**Exercise description**
Locate every line below that contains the word "computer" and copy it.

**Stored data entries**
★ ★ ★

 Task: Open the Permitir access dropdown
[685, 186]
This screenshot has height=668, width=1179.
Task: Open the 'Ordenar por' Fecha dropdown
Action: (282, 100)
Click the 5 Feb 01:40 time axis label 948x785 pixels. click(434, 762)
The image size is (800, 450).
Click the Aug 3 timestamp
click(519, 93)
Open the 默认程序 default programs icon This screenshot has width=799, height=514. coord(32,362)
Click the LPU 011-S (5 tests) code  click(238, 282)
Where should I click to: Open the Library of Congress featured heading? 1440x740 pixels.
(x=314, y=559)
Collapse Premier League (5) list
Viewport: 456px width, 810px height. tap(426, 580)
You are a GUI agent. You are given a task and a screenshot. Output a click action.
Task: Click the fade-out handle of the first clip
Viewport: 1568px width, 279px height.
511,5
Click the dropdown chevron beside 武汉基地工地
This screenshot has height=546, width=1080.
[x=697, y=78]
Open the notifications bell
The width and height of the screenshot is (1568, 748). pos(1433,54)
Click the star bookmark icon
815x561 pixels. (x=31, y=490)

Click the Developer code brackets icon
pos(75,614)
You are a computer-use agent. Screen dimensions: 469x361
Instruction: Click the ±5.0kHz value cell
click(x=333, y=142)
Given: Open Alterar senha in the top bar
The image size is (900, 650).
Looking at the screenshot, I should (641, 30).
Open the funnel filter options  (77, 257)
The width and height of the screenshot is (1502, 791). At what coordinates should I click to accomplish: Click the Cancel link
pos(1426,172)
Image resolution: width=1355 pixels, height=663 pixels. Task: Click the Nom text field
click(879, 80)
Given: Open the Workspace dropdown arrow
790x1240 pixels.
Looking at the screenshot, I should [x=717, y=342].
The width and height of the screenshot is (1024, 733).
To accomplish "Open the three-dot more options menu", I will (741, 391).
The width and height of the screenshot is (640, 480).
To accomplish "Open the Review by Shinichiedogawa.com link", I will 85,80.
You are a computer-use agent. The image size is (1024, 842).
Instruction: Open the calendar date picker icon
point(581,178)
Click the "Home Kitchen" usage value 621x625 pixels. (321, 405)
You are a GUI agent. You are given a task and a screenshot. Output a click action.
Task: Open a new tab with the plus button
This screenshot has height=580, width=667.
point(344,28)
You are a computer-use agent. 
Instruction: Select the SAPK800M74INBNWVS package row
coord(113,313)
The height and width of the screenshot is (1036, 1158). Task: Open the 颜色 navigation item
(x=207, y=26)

★ ★ ★

**Result of this task**
You are a computer-use agent. Screen dimensions: 469x361
You are a computer-use agent. The image size is (1024, 842).
You are a computer-use agent. 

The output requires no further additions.